Nasional

DPR Sahkan UU KUHAP Baru, Bantah Isu Polisi Dapat Kewenangan Lebih

Selasa, 18 November 2025 | 12:30 WIB

DPR Sahkan UU KUHAP Baru, Bantah Isu Polisi Dapat Kewenangan Lebih

Ketua DPR RI Puan Maharani dan ketua Komisi III DPR RI Habiburokhman saat memberikan draft KUHAP Baru sebelum disahkan. (Foto: Tangkapan layar Youtube TV Parlemen)

Jakarta, NU Online

Ketua Dewan Perwakilan Rakyat (DPR) RI, Puan Maharani, telah resmi mengesahkan Rancangan Undang-Undang tentang Kitab Undang-Undang Hukum Acara Pidana (KUHAP).
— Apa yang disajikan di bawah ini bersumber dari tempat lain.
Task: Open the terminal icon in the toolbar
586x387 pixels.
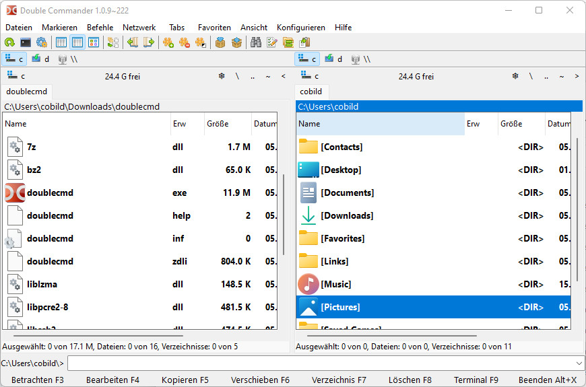Action: [x=26, y=42]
UU KUHAP disahkan dalam Rapat Paripurna DPR RI Ke-8 Masa Persidangan II Tahun Sidang 2025-2026, di Gedung Nusantara II, Kompleks DPR RI, Senayan, Jakarta, pada Selasa (18/11/2025).


"Tibalah saatnya kami persetujuan fraksi-fraksi terhadap rancangan UU Kitab Acara Undang-Undang Hukum Pidana apakah dapat disetujui menjadi undang-undang?" tanya Puan kepada seluruh anggota DPR RI. "Setuju," jawab serempak.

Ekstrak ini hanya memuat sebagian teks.